Notes on Truth, Beauty, and Goodness -- Phil A231

William Jamison - Instructor

Notes on reading Quine's book The Web of Belief

Preface

"lucubrations" =df "scholarly writings" or "reading by lamp light" (luce)

Introduction

All system is logic.

All science is system.

Therefore: All science is logic (i.e. rational)

Everyone can do science but to really discover something new you have to first be familiar with what is already known!

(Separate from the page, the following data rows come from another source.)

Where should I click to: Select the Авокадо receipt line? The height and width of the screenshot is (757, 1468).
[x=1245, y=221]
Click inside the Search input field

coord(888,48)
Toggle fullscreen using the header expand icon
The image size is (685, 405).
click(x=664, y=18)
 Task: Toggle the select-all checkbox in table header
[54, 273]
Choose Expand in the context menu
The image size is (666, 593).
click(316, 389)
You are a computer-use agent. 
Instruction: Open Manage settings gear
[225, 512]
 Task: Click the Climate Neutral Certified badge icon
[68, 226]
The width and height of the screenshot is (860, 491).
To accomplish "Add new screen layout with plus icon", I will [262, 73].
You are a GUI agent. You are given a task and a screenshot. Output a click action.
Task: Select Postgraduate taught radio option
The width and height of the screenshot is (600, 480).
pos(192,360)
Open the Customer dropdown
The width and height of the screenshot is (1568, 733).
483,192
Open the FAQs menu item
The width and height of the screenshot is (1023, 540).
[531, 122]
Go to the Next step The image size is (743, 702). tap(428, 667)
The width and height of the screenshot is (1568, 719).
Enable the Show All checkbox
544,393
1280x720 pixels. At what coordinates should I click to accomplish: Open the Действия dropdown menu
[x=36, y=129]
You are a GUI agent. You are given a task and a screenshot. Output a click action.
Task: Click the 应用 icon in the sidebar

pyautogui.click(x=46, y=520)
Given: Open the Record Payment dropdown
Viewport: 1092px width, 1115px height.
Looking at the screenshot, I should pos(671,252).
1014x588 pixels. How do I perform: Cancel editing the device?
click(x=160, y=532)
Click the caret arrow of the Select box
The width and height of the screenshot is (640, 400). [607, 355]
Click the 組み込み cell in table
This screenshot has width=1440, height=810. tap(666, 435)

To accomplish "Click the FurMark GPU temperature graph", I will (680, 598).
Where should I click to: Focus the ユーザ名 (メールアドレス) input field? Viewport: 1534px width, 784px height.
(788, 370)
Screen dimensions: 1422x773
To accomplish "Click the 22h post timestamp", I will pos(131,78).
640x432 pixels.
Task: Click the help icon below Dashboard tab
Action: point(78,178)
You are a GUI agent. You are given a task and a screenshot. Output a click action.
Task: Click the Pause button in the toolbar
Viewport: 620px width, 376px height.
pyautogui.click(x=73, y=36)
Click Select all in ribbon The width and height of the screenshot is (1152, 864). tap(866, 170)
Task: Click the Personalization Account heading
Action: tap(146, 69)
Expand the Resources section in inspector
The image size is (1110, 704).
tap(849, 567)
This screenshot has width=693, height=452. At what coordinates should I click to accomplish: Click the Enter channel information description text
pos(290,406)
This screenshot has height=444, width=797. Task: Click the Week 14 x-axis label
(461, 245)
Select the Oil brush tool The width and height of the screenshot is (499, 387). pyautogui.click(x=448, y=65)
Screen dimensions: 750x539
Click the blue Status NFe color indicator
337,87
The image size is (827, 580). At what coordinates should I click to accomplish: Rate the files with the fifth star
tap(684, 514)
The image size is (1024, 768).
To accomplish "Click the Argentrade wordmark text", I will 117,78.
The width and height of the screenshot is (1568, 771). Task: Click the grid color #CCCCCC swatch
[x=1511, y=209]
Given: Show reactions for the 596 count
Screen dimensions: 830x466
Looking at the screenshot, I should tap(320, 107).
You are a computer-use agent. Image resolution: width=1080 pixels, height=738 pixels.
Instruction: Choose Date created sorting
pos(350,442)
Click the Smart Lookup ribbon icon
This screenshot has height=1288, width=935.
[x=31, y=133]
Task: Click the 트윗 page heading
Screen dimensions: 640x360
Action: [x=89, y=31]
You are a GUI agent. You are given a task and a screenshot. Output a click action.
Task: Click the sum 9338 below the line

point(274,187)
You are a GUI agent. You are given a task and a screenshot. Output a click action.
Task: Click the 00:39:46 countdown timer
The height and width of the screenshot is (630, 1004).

Since we already know so much you have to make it a long career to become a scientist.

p. 5 "In the chapters ahead we will be interested in the ways of acquiring and sustaining right beliefs, be they pleasant or painful."

..."For one thing, much science has grown so sophisticated that its practice is out of reach for most of us."

p. 6 Attacks on the scientific establishment: "you...can't disprove it!"

Why is this the case?

Belief and Change of Belief

p. 9 "...believing is not an activity."

Belief (I believe) Disbelief (I do not believe) Non-Belief (I don't know)

p. 13 "Believing something does not count as knowing it unless what is believed is in fact true."

"Truth is a property of sentences." (Today we might change this and say "statements" or "propositions" instead of "sentences".)

p. 14 "A person need never have assessed the evidence for anything in order to be rich in opinion."